GIVEN REQUEST -
Could you repeat the lines below with "citation" changed to "reference" wherever it appears and everything else left the same? Leave the pictures out of your answer.

EXCERPTED RECORDS -

┄┄┄┄┄┄┄┄┄┄┄┄┄┄┄┄┄┄┄┄

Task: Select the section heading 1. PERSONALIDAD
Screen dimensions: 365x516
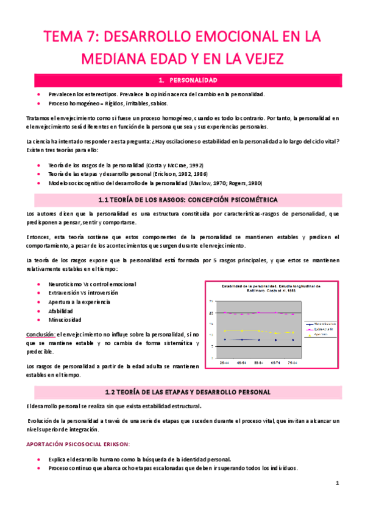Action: (x=183, y=80)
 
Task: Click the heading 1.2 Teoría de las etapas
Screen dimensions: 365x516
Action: (x=183, y=392)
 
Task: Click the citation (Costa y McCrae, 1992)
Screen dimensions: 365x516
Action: (x=175, y=165)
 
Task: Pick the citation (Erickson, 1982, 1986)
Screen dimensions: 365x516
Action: (x=180, y=174)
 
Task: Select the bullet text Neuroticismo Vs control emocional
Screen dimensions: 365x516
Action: (x=92, y=284)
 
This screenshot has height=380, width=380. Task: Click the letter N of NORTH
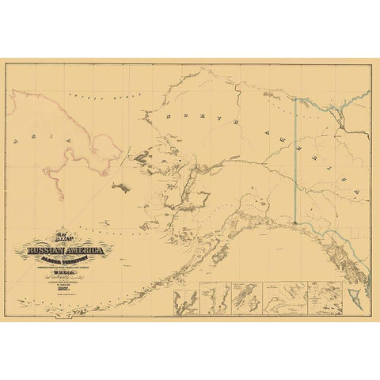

┄┄┄┄┄┄┄┄┄┄┄┄┄┄┄┄┄┄┄┄

WRITTEN RESPONSE -
Task: Select the section heading 1. PERSONALIDAD
Screen dimensions: 365x516
Action: (x=183, y=80)
 
Task: Click the heading 1.2 Teoría de las etapas
Screen dimensions: 365x516
Action: (x=183, y=392)
 
Task: Click the reference (Costa y McCrae, 1992)
Screen dimensions: 365x516
Action: (x=175, y=165)
 
Task: Pick the reference (Erickson, 1982, 1986)
Screen dimensions: 365x516
Action: (x=180, y=174)
 
Task: Select the bullet text Neuroticismo Vs control emocional
Screen dimensions: 365x516
Action: (x=92, y=284)
 
This screenshot has height=380, width=380. Task: Click the letter N of NORTH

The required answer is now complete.